Матвей Мартыныч провел приезжих через низенькую горенку в тоже низкую и темноватую столовую. Стол под грубою скатертью был уже накрыт. Сквозь засиженное мухами оконце все тот же двор, все с той же лошадью советских. Из другой двери выглядывала двуспальная кровать. У стенки, под портретами каких-то латышей в сюртуках, под группою, изображавшей певческое общество, стоял маленький столик с засохшей чернильницей, бумагами и старыми накладными. На одной бумажке, на которую мимоходом взглянул Чухаев, было напечатано: «Хутор Мартыновка, экономия Матвея Гайлиса». Матвей Мартыныч взял эту бумажку не без гордости.
– Мой папаша был Мартын, и он меня немножко научил трудиться, и мой сынок Мартынчик, то я в честь Мартына и назвал усадьбу. Конечно, мартемьяновски мужики недовольные, мои соседи, потому что прежде это было господина Ушакова именьице, и завсегда называлось Мартемьяновка. Но я десять лет здесь живу, и я могу свой дух заводить.
Анна внесла на подносе несколько шестиугольных рюмок и два узких блюда с груздями и рыжиками.
– А вот теперь-то и за водочку мы начнем, это не то чтобы самогон, от которого глаз пропадает, это водочка из аптечного спирта, на корешке, на лимонных корочках…
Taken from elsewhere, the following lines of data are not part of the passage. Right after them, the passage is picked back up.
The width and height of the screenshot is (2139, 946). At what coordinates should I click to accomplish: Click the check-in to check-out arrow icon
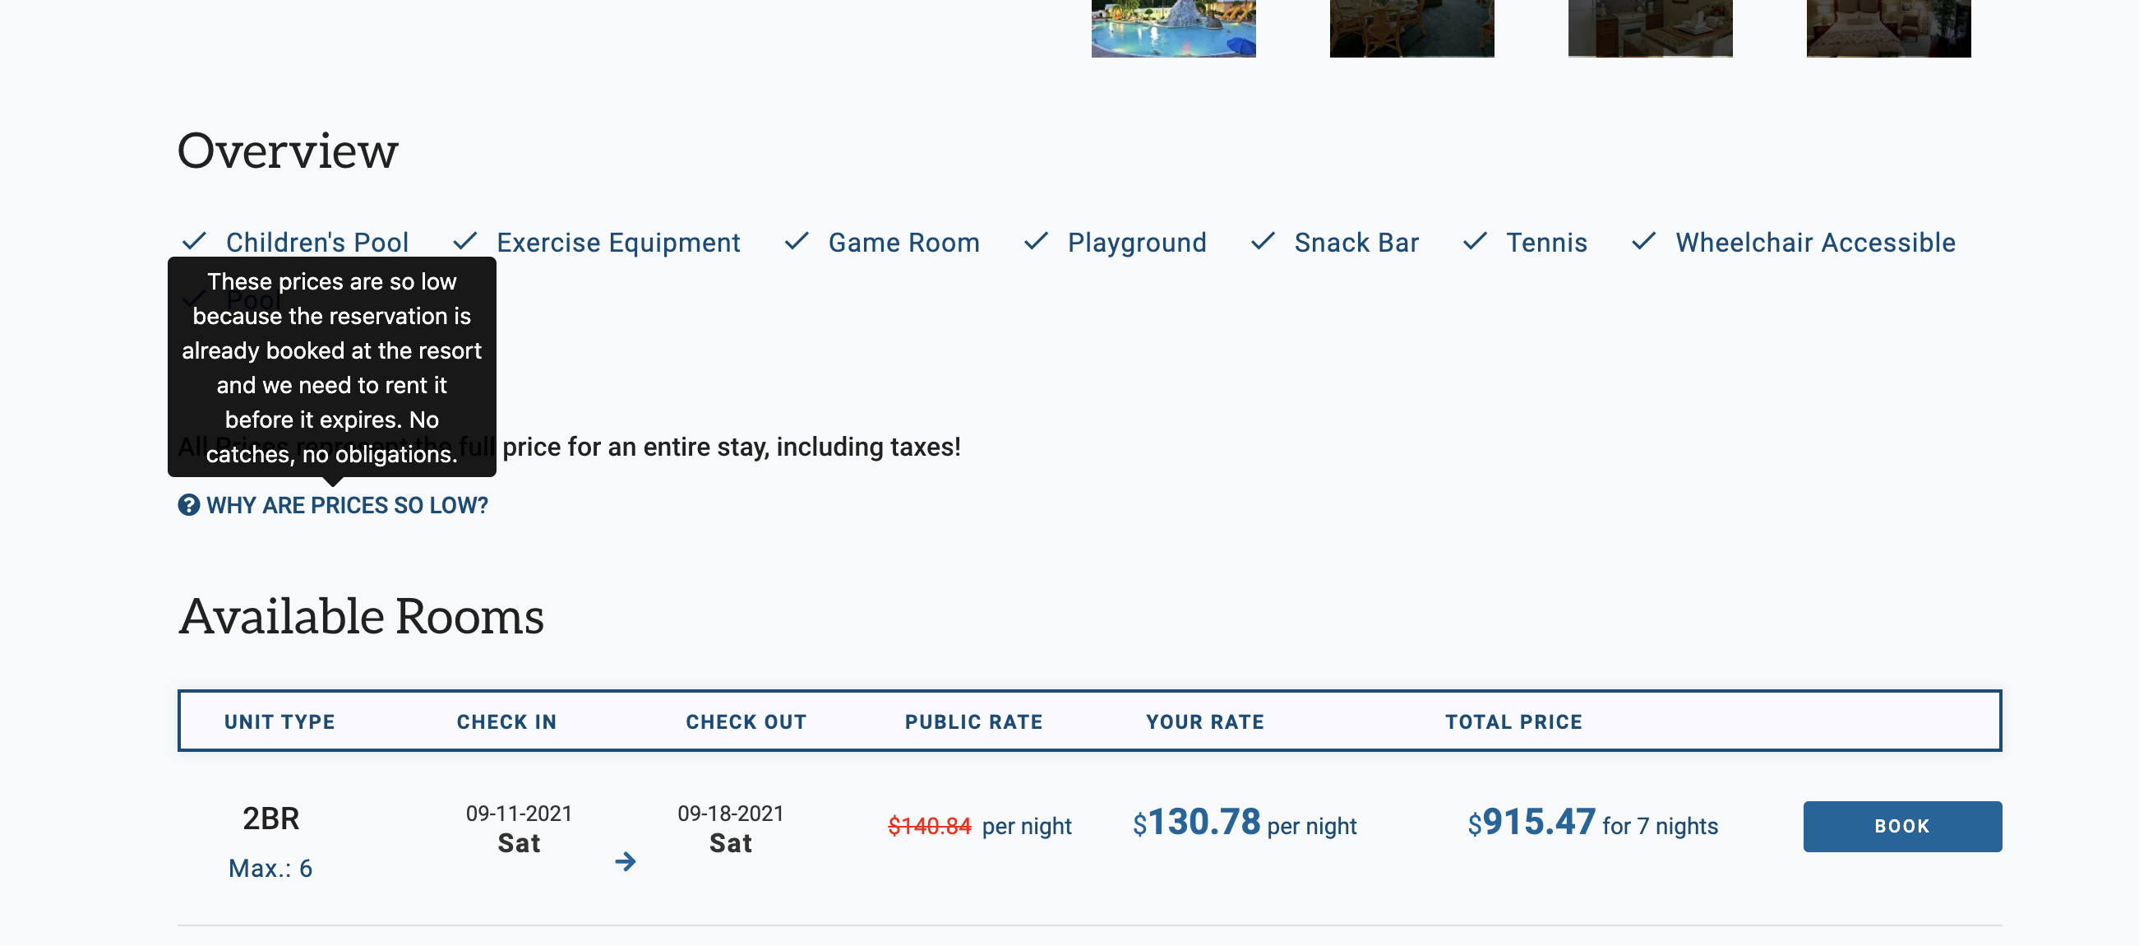pos(625,861)
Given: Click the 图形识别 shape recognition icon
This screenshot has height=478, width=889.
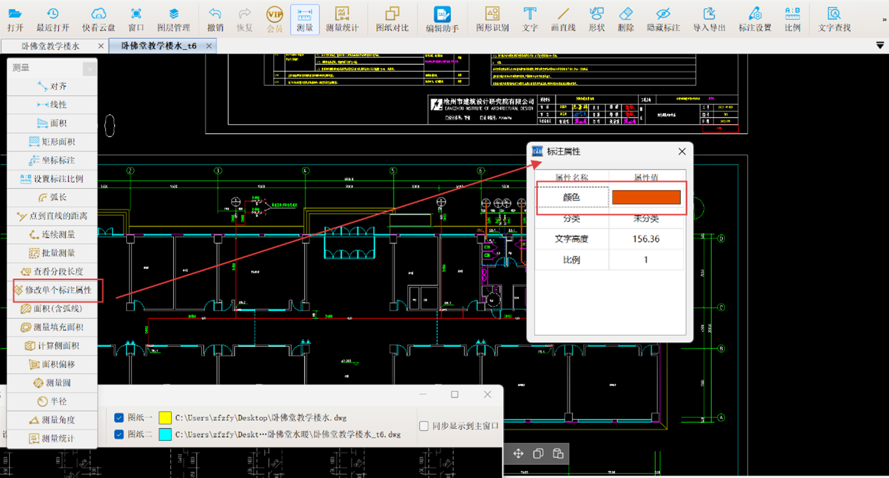Looking at the screenshot, I should point(492,18).
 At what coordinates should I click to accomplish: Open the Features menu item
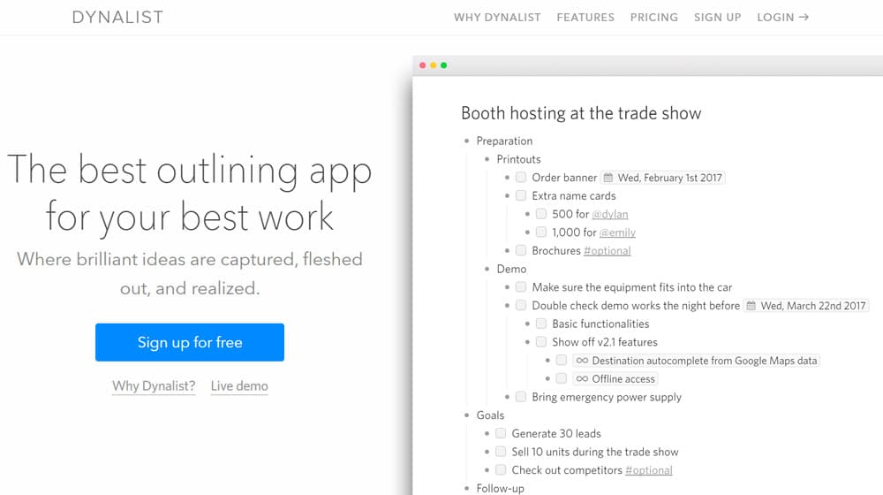(x=585, y=17)
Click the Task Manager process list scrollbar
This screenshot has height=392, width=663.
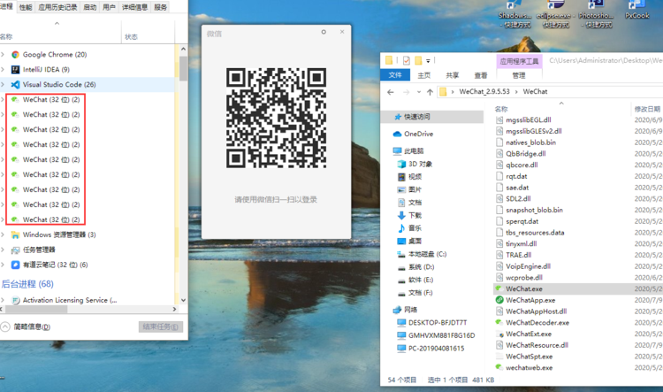(x=183, y=67)
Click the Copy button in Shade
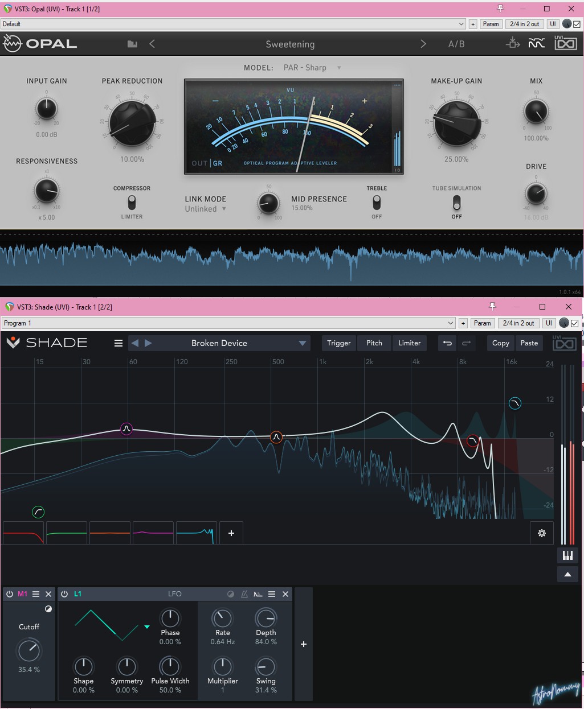The height and width of the screenshot is (709, 584). tap(500, 343)
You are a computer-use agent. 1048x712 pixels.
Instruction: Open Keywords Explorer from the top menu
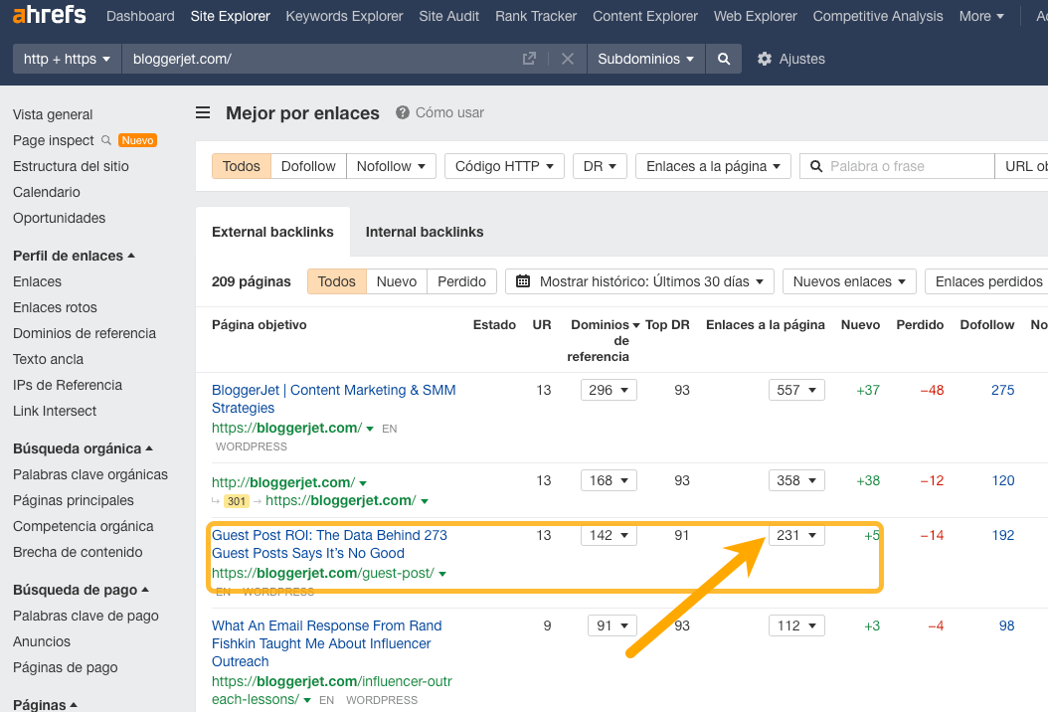344,16
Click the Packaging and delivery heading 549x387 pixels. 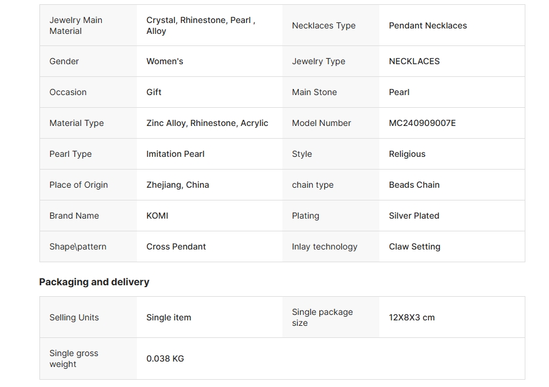click(94, 282)
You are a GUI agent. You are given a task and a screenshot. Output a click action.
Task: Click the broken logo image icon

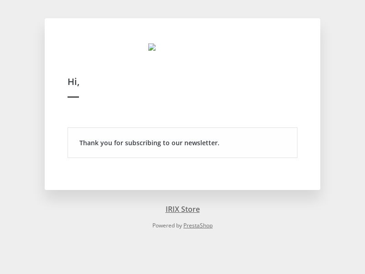pyautogui.click(x=152, y=47)
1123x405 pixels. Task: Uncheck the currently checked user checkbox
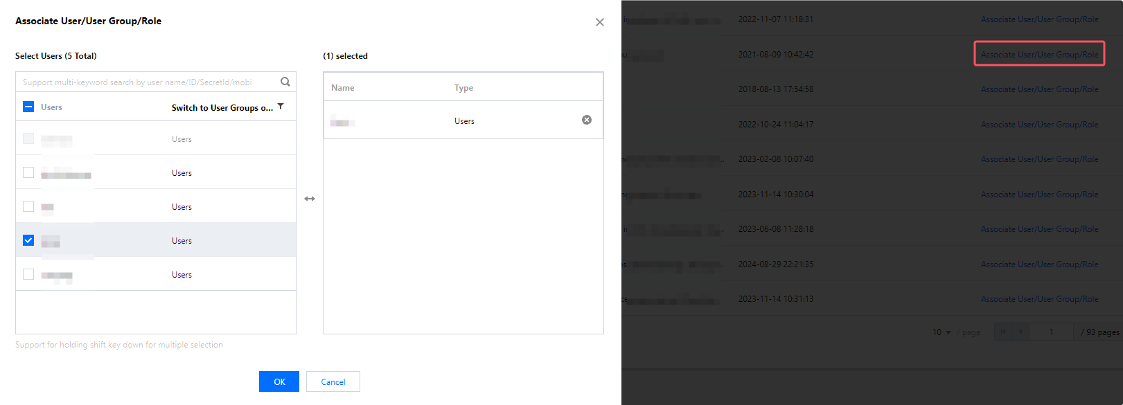[x=28, y=240]
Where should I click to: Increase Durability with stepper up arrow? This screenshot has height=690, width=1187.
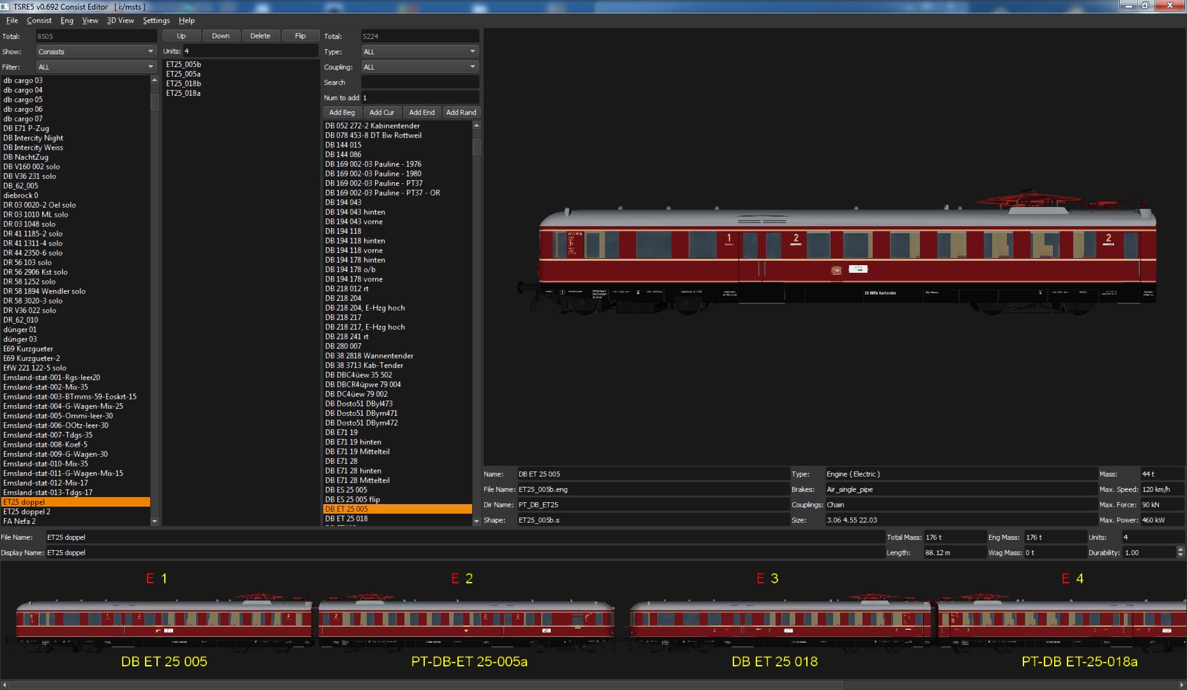point(1180,549)
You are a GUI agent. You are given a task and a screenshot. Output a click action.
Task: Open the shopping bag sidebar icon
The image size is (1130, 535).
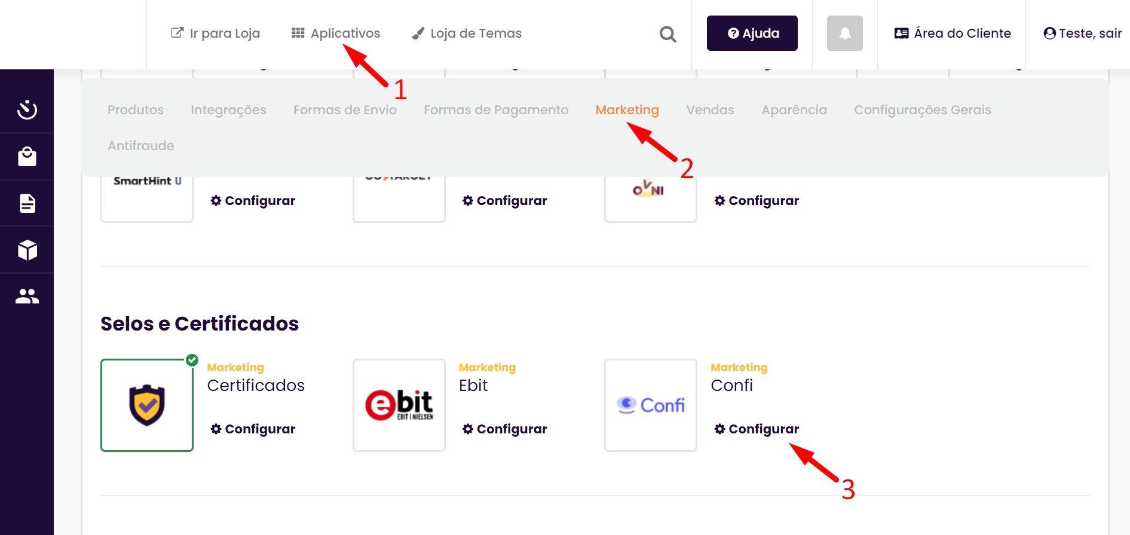27,156
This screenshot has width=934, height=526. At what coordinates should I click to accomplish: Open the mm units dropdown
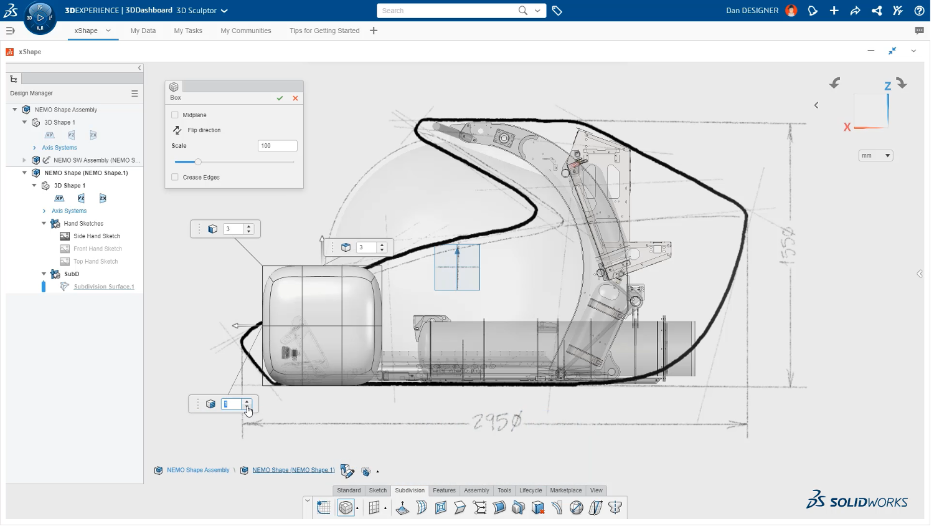click(875, 156)
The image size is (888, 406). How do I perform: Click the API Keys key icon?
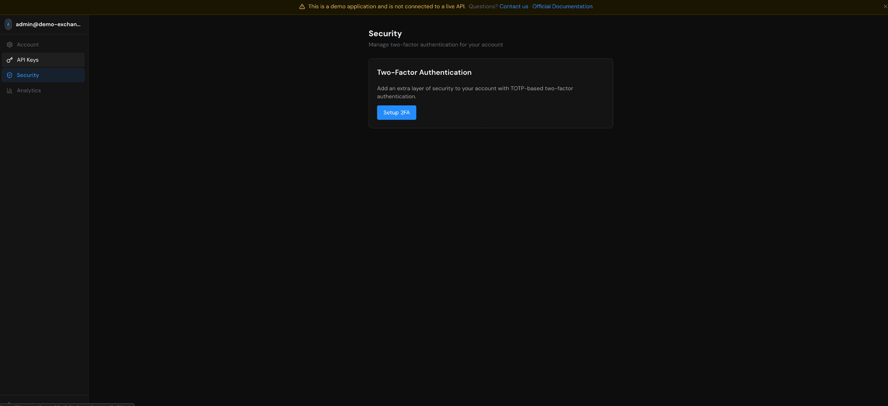10,60
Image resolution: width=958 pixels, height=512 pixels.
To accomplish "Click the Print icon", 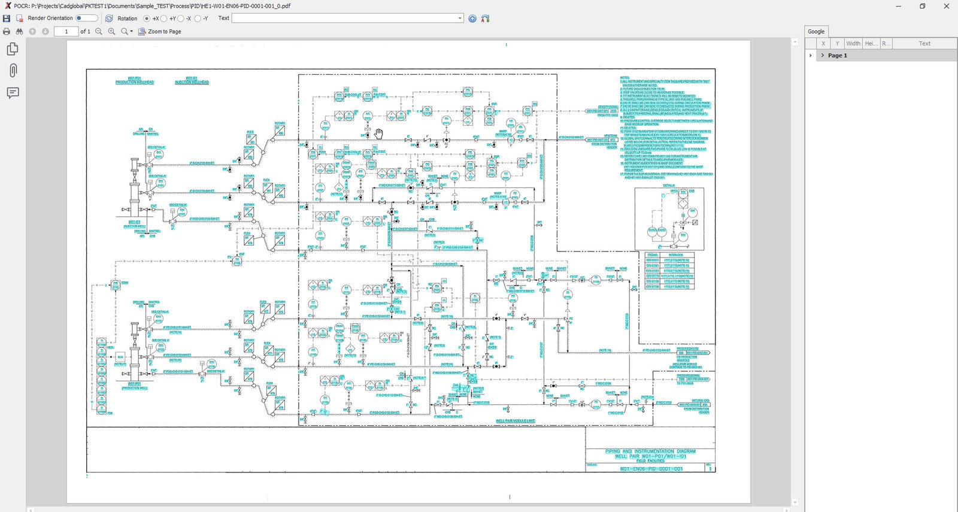I will pos(7,32).
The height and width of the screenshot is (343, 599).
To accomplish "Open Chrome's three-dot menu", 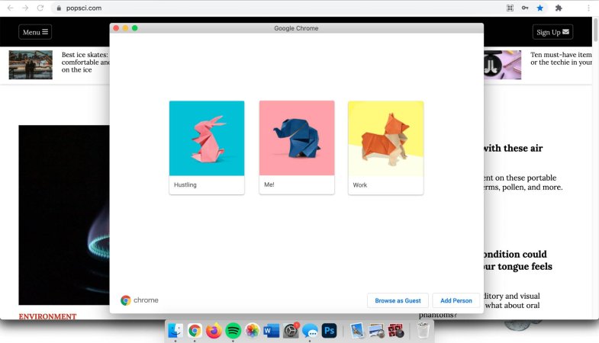I will [x=588, y=8].
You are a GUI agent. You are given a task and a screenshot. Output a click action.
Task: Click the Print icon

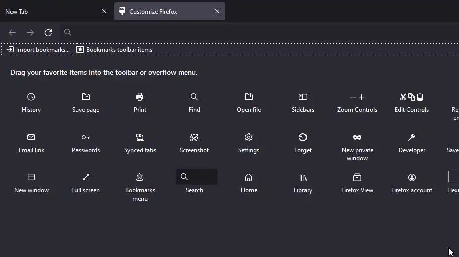pos(140,97)
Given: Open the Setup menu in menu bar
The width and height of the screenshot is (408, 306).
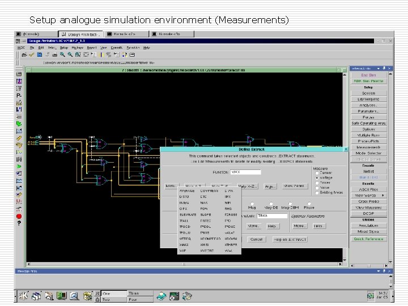Looking at the screenshot, I should [64, 48].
Началась проба. Выпивали «раз-два по третьей, и никаких шариков», «еще по одной, и безо всяких рябчиков» – с теми сладостно-бессмысленными прибаутками, которые так любят русские пьяницы и картежники. Пили под огурчик и под груздя, под гусиный пупок. Матвей Мартыныч только фыркал, поводил щетинистыми бровями. Чухаев пил ровно. Похлёбкин быстро замаслился – завивал черный ус, чаще других обращался к Анне.
– Вы у нас редко в Серебряном бываете. А почему? Например, там в Народном доме даже очень интересно. Ставятся пьесы, ребята танцуют. Да и барышни. Даже Немешаевы, и Аркадий Иваныч заходят. А я как раз недавно сам на сцене играл, в комедии Островского. Очень смеялись.
– В этот раз не пришлось быть, а вообще бываю, – ответила Анна. – И с Немешаевыми встречаюсь, с Леночкой и Мусенькой… и с Аркадием Ивановичем.
Она произнесла эти слова как-то полно, но туго, точно бы вообще отвыкла разговаривать. Темные и довольно густые ее брови, близко сходящиеся, давали лицу несколько суровое выражение, сквозь которое прорывался, однако, яркий и тайный блеск. Карие глаза глядели замкнуто. Вряд ли в них было много откровенности. И даже смугловатый румянец на щеках не особенно веселил. «Девка первый сорт, – без слов, всем существом подумал Похлёбкин. – Сумрачная девка, а хороша. Откуда ее, такую, раздобыл латыш?»